(Item coordinate data)
┌──

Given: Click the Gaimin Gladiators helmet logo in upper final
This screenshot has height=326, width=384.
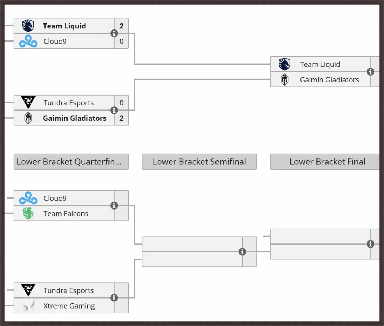Looking at the screenshot, I should (x=284, y=80).
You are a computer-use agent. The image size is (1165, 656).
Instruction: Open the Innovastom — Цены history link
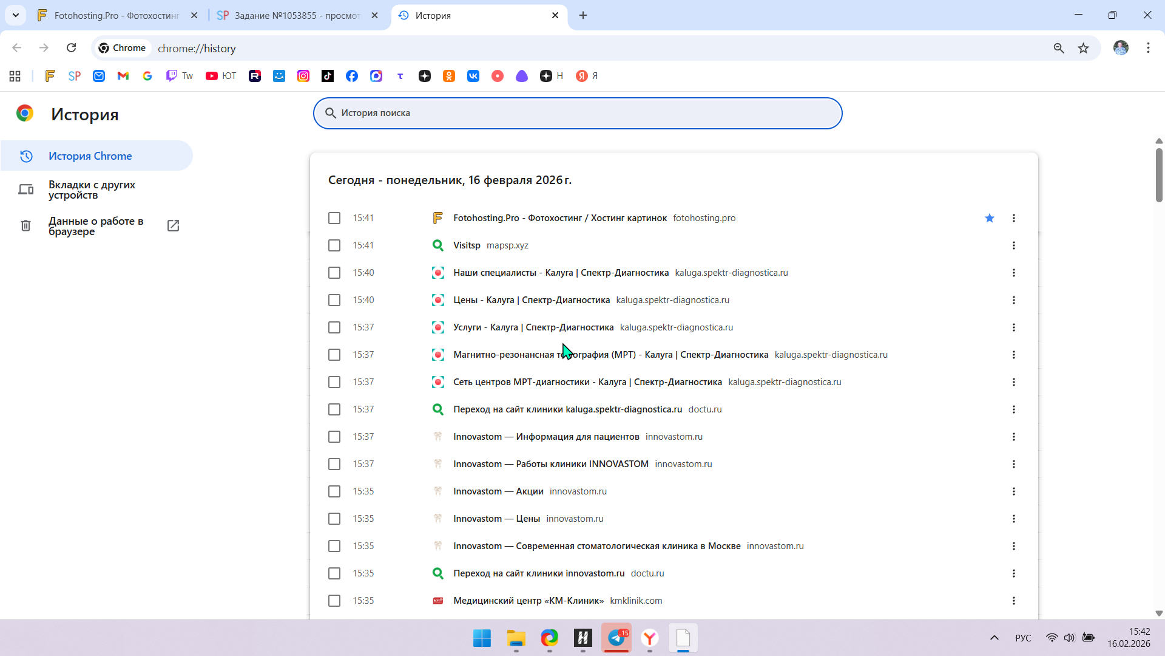click(496, 519)
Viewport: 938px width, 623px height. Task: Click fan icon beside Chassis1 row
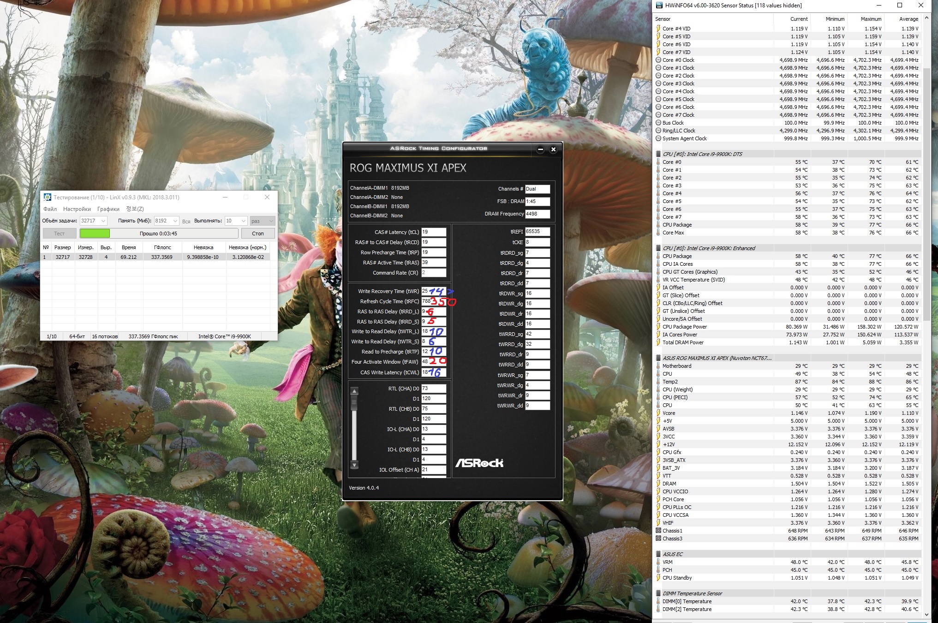point(658,531)
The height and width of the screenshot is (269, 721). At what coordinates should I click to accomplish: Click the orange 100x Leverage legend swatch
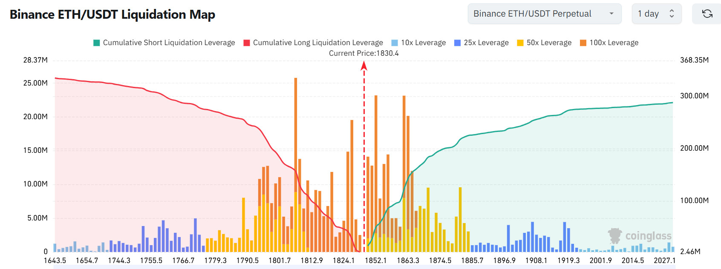click(x=583, y=43)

└──

■ **Problem to work on**:
Extract every line of the data above that contains the word "height".

■ **Output**:
This screenshot has height=326, width=384.
Viewport: 938px width, 623px height. Task: Click fan icon beside Chassis1 row
The height and width of the screenshot is (269, 721). At what coordinates should I click to accomplish: Click the orange 100x Leverage legend swatch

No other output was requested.